# About this exercise
The answer must consist of each line of the records below that contains the string "agent".

(Records from a data source)
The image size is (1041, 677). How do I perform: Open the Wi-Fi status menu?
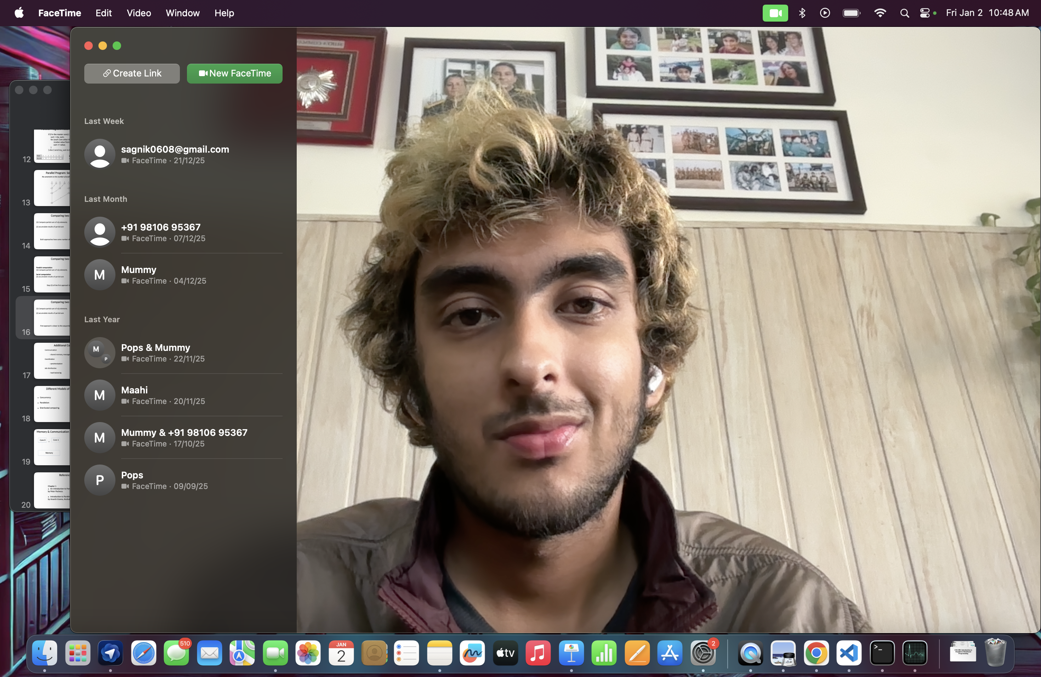[880, 13]
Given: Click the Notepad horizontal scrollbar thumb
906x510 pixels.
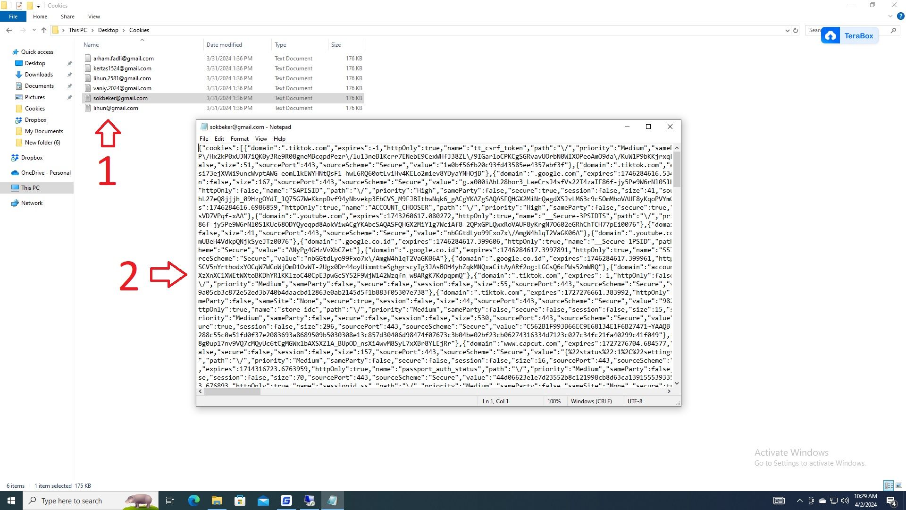Looking at the screenshot, I should [232, 391].
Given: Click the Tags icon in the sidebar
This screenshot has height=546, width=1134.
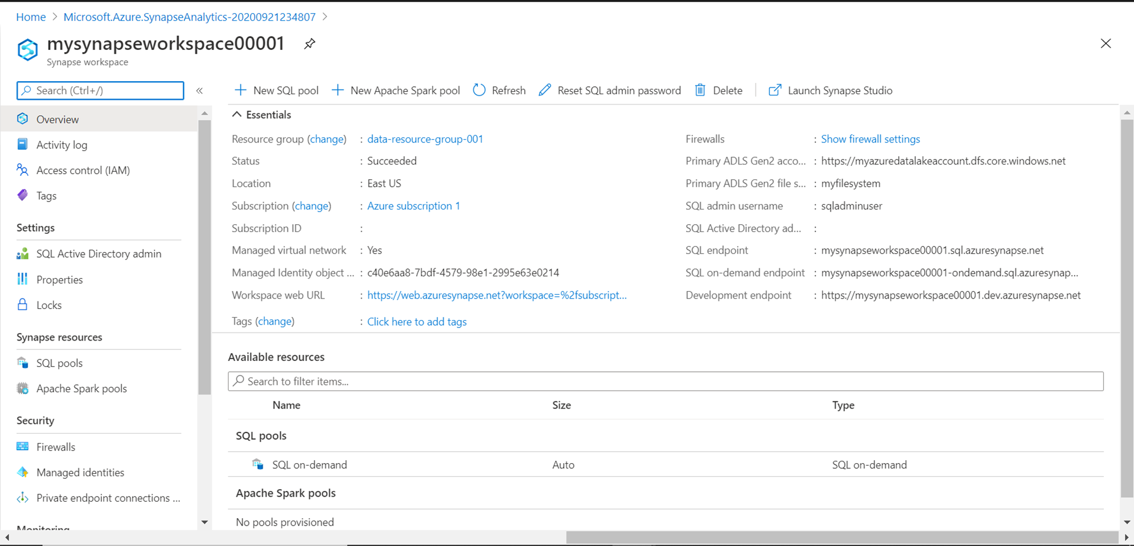Looking at the screenshot, I should tap(23, 195).
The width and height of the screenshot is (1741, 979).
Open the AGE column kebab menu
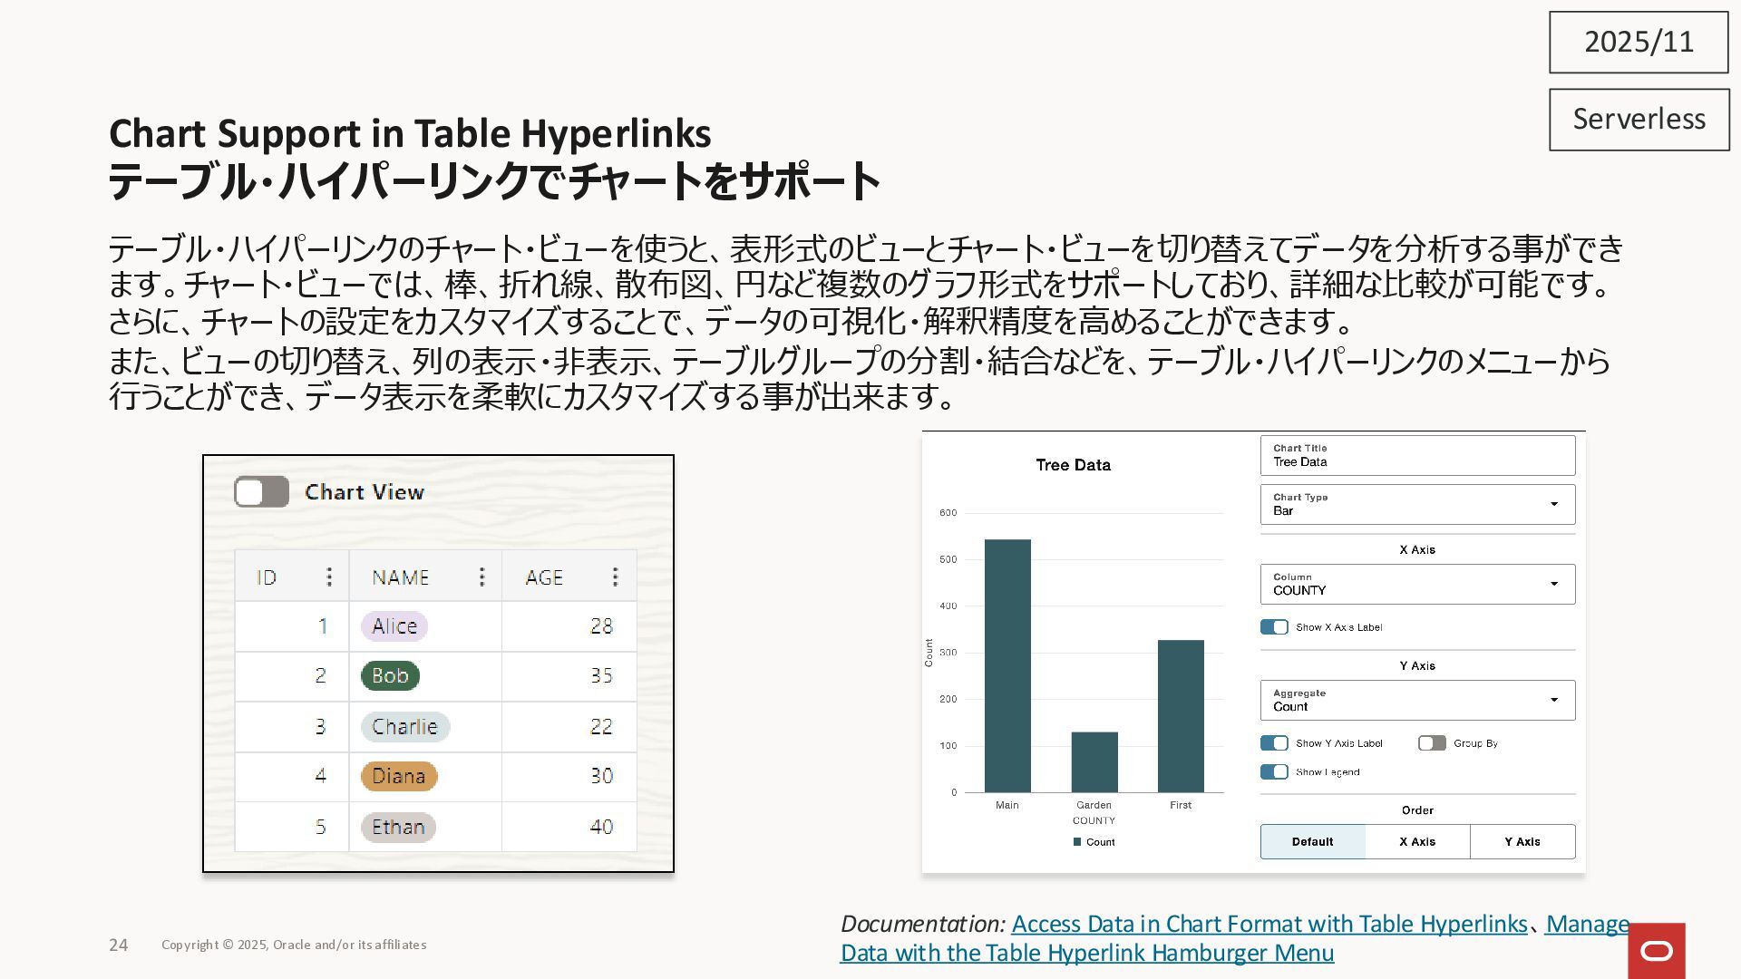pyautogui.click(x=615, y=577)
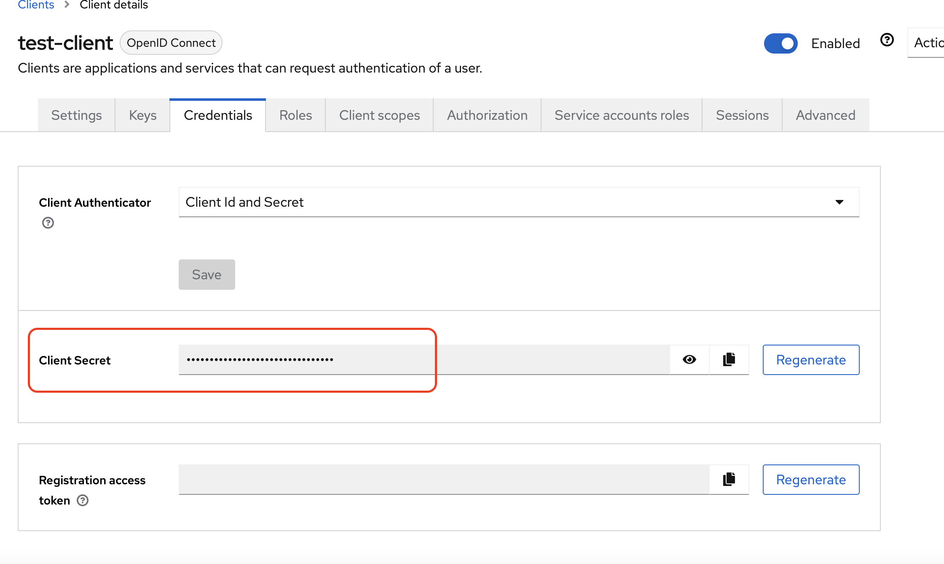Copy the Registration access token

coord(729,479)
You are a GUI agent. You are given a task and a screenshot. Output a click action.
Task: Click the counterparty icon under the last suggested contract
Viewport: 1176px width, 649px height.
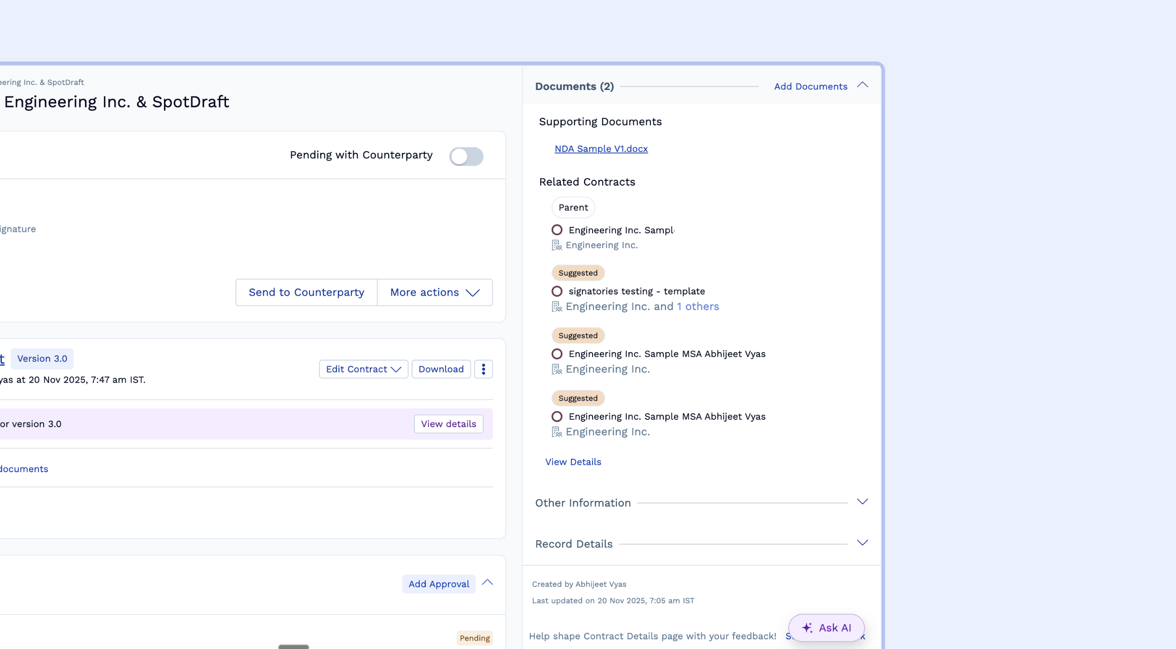coord(557,432)
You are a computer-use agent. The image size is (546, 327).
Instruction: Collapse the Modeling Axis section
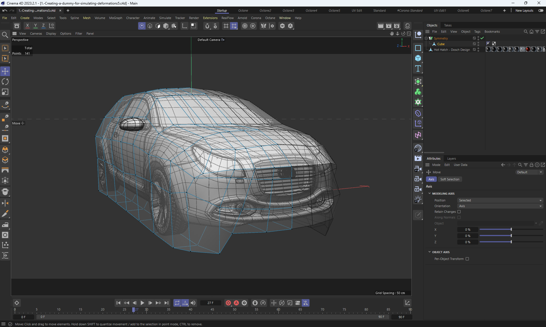(x=429, y=193)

# Answer to this task
You are a GUI agent. You are given a task and a screenshot. Output a click action.
You are a computer-use agent. The image size is (546, 327).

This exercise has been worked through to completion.